▸ Instructions to follow: Copy every record below exactly as it appears.

▸ Data excerpts:
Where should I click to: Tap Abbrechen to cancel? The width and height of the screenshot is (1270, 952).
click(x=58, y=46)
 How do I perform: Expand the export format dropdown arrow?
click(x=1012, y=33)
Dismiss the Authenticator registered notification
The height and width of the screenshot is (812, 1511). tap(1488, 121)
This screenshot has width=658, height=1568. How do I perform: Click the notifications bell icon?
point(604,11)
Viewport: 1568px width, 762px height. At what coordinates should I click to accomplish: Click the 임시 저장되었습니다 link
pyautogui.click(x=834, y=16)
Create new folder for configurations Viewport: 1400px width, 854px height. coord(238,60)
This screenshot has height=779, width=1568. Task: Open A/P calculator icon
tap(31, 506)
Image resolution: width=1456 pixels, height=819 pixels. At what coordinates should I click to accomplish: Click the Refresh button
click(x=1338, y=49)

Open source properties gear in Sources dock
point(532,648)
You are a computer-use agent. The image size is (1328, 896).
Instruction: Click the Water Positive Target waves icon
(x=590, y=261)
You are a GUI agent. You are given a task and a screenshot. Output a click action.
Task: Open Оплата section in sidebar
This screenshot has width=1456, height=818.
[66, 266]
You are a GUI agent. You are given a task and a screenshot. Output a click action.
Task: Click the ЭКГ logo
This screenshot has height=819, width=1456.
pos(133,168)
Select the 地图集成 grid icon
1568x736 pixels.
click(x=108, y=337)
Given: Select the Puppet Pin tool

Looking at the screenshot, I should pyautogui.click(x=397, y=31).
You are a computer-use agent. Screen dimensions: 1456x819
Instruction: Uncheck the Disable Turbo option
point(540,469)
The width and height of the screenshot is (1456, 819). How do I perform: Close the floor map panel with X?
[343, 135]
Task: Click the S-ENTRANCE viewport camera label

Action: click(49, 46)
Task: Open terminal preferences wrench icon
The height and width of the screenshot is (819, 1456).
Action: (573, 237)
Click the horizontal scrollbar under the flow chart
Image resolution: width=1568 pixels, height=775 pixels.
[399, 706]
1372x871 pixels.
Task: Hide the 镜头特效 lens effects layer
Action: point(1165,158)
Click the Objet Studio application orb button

▸ Solution for this task:
Where should I click to: Tap Abbrechen to cancel? The width and height of the screenshot is (1270, 952).
click(x=58, y=46)
 How do I perform: Expand the export format dropdown arrow?
click(x=1012, y=33)
Dismiss the Authenticator registered notification
The height and width of the screenshot is (812, 1511). tap(1488, 121)
This screenshot has width=658, height=1568. How do I perform: Click the notifications bell icon?
point(604,11)
Viewport: 1568px width, 762px height. At what coordinates should I click to accomplish: Click the 임시 저장되었습니다 link
pyautogui.click(x=834, y=16)
Create new folder for configurations Viewport: 1400px width, 854px height. coord(238,60)
This screenshot has height=779, width=1568. Task: Open A/P calculator icon
tap(31, 506)
Image resolution: width=1456 pixels, height=819 pixels. At what coordinates should I click to accomplish: Click the Refresh button
click(x=1338, y=49)

Open source properties gear in Sources dock
point(532,648)
You are a computer-use agent. The image size is (1328, 896).
Instruction: Click the Water Positive Target waves icon
(x=590, y=261)
You are a GUI agent. You are given a task and a screenshot. Output a click action.
Task: Open Оплата section in sidebar
This screenshot has width=1456, height=818.
[66, 266]
You are a GUI agent. You are given a task and a screenshot. Output a click action.
Task: Click the ЭКГ logo
This screenshot has height=819, width=1456.
pos(133,168)
Select the 地图集成 grid icon
1568x736 pixels.
click(x=108, y=337)
Given: Select the Puppet Pin tool

Looking at the screenshot, I should pyautogui.click(x=397, y=31).
You are a computer-use agent. Screen dimensions: 1456x819
Instruction: Uncheck the Disable Turbo option
point(540,469)
The width and height of the screenshot is (1456, 819). How do I perform: Close the floor map panel with X?
[343, 135]
Task: Click the S-ENTRANCE viewport camera label

Action: click(49, 46)
Task: Open terminal preferences wrench icon
The height and width of the screenshot is (819, 1456).
Action: (573, 237)
Click the horizontal scrollbar under the flow chart
Image resolution: width=1568 pixels, height=775 pixels.
[399, 706]
1372x871 pixels.
Task: Hide the 镜头特效 lens effects layer
Action: point(1165,158)
Click the Objet Studio application orb button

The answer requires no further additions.